Semantic structure
Files and Folders
The first thing you need to establish is how you’re going to consistently structure your code. There are two recommend best practices to choose from:
- 🏡 Co-locate your semantic layer code in a one-YAML-file-per-marts-model system.
- Puts documentation, data tests, unit tests, semantic models, and metrics into a unified file that corresponds to a dbt-modeled mart.
- Trades larger file size for less clicking between files.
- Simpler for greenfield projects that are building the Semantic Layer alongside dbt models.
- 🏘️Create a sub-folder called
models/semantic_models/
.- Create a parallel file and folder structure within that specifically for semantic layer code.
- Gives you more targeted files, but may involves switching between files more often.
- Better for migrating large existing projects, as you can quickly see what marts have been codified into the Semantic Layer.
It’s not terribly difficult to shift between these (it can be done with some relatively straightforward shell scripting), and this is purely a decision based on your developers’ preference (i.e. it has no impact on execution or performance), so don’t feel locked in to either path. Just pick the one that feels right and you can always shift down the road if you change your mind.
Make sure to save all semantic models and metrics under the directory defined in the model-paths
(or a subdirectory of it, like models/semantic_models/
).

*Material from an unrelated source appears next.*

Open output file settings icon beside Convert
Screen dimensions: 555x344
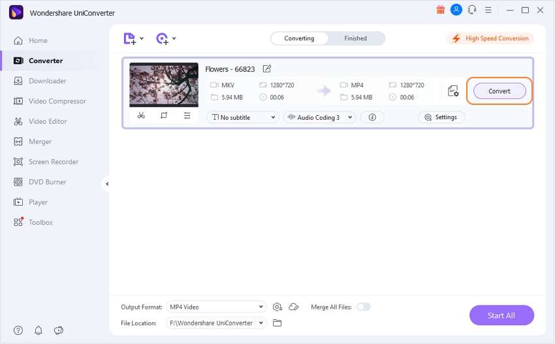click(x=453, y=91)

If you save them outside of this path, it will result in an empty semantic_manifest.json
file, and your semantic models or metrics won't be recognized.
Naming
Next, establish your system for consistent file naming:
- 1️⃣ If you’re doing one-YAML-file-per-mart then you’d have an
orders.sql
and anorders.yml
. - 📛 If you’re using a parallel subfolder approach, for the sake of unique file names it’s recommended to use the prefix
sem_
e.g.sem_orders.yml
for the dedicated semantic model and metrics that build onorders.sql
andorders.yml
.
Can't decide?
Start with a dedicated subfolder for your semantic models and metrics, and then if you find that you’re spending a lot of time clicking between files, you can always shift to a one-YAML-file-per-mart system. Our internal data team has found that the dedicated subfolder approach is more manageable for migrating existing projects, and this is the approach our documentation uses, so if you can't pick go with that.